Tenho andado nos sapatos de Adélia Prado. Apertam-me os pés, porque me falta um mundo de destreza e genialidade com as palavras, mas calço-os mesmo assim. Enquanto caminho, penso – pretensiosamente – que o mundo anda me entortando de um jeito parecido ao que um dia revirou a mulher desdobrável. Eu sou. Fui até ao oftalmologista para garantir que não se tratava de um mal das vistas, mas sigo enxergando bem. O que acabou foi a poesia, como quando acaba a luz. Será que volta?
Como Adélia, agora quando olho pedra, vejo pedra mesmo. Acho graça que a juventude use “literalmente” de forma errada: “eu literalmente boiei naquela aula”. Caso não se trate de aula de natação, tenho um pouco de inveja, confesso. Porque venho carregando um cansaço doído da materialidade das coisas.
Se digo, por exemplo, que escrevo aqui com o peito rasgado, tenho uma cicatriz (discreta, verdade) de fora a fora que endossa os termos. Quando ouço que espancaram um homem preto até a morte, quisera eu que fosse figura de linguagem, é descrição metódica. Tem até um assombroso VAR para o tira-teima. Se leio sobre nazismo em pleno 2022, não é um exagero retórico denunciando posturas extremistas. É defesa explícita do “direito” de sê-lo, com saudação hitleriana em rede nacional para ilustrar.

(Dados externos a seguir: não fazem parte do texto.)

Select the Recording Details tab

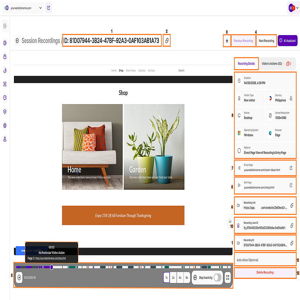pyautogui.click(x=246, y=64)
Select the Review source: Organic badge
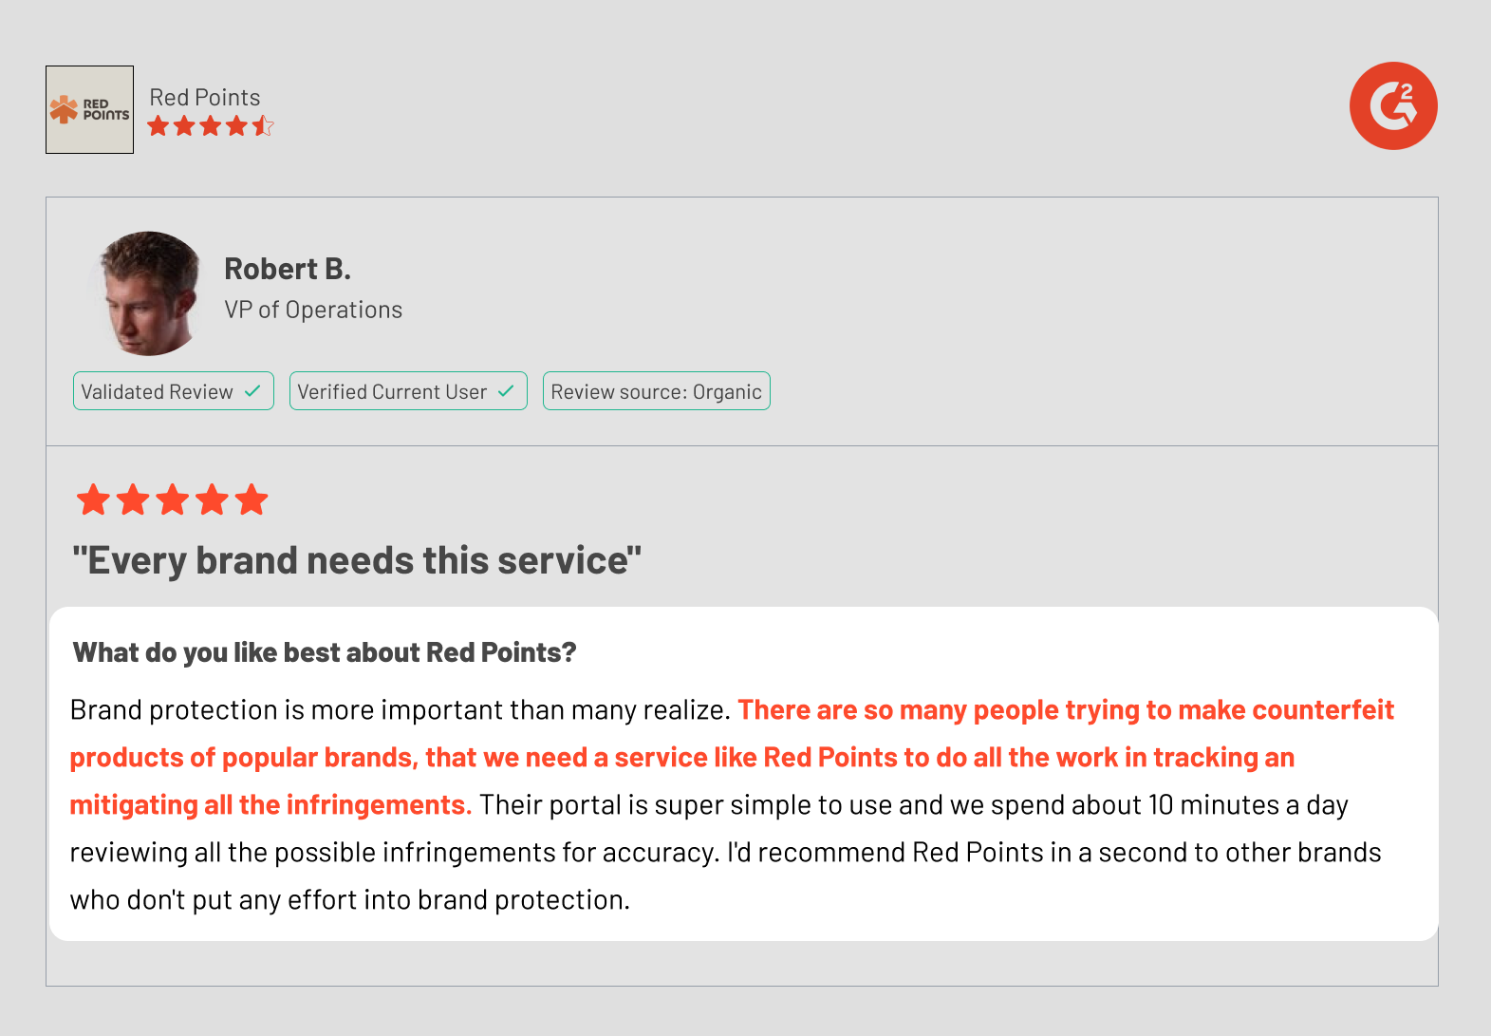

Sigo por aí procurando por pedregulhos que transbordem seu estado de corpo duro e sólido, para que eu veja neles outra coisa. Algo além de pedra por pedra. Caso encontre, planejo tacar com toda força na vidraça da literalidade, caminhar entre os caquinhos e chegar ao outro lado, onde agora vivem as metáforas. Aprisionadas. Veja só, parece que encontrei um pedrisco promissor, afinal.